Por un momento me empecé a deprimir calculando cuanto me separaba de aquel gurí de túnica y moña azul de los cincuentas, me vino una angustia irrefrenable que enseguida entendí que era por él, pero quizás egoístamente más por mí, al verme en ese espejo de tiempo. Pero enseguida pasó, me enorgulleció que parte de mis recuerdos entrañables estuvieran allí, en el trillo.
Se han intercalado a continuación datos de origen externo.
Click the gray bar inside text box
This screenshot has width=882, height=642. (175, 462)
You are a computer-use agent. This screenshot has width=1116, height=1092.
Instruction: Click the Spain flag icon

¡Luisito, carajo! Qué lección de vida me está dando y qué macana no poder decírselo y agradecerle, darle un abrazo “de oso,” como dice un amigo, pero él no hubiese entendido nada...

Por eso con vergüenza me limité a poner unos pesos sobre la guitarra cuando pasó por la mesa pidiendo una colaboración con su andar dificultoso, y lo vi alejarse hasta que se perdió entre la gente, entre los colores, los olores, las luces, los sonidos... para volver al reino de los recuerdos.

-“...vorveeeer... cor la frerte marchita, las nieves der tierpo platearon mi sier... sertiiiir que es un soplo la vida, que veinte años no es nada, que febrir la mirada,  errarte er la sorbra te busca y te norbra... vivir... cor el arma aferrada a un durce recuerdo que no volverá...” seguía el Mago implacable en mis adentros...

-¡Que no mujer...! es el resfrío y el humo te digo. Se me irritaron, por eso me lloran un poco. Quedate tranquila que no es nada che. ¡Mozo!... me trae la cuenta por favor... le agradezco.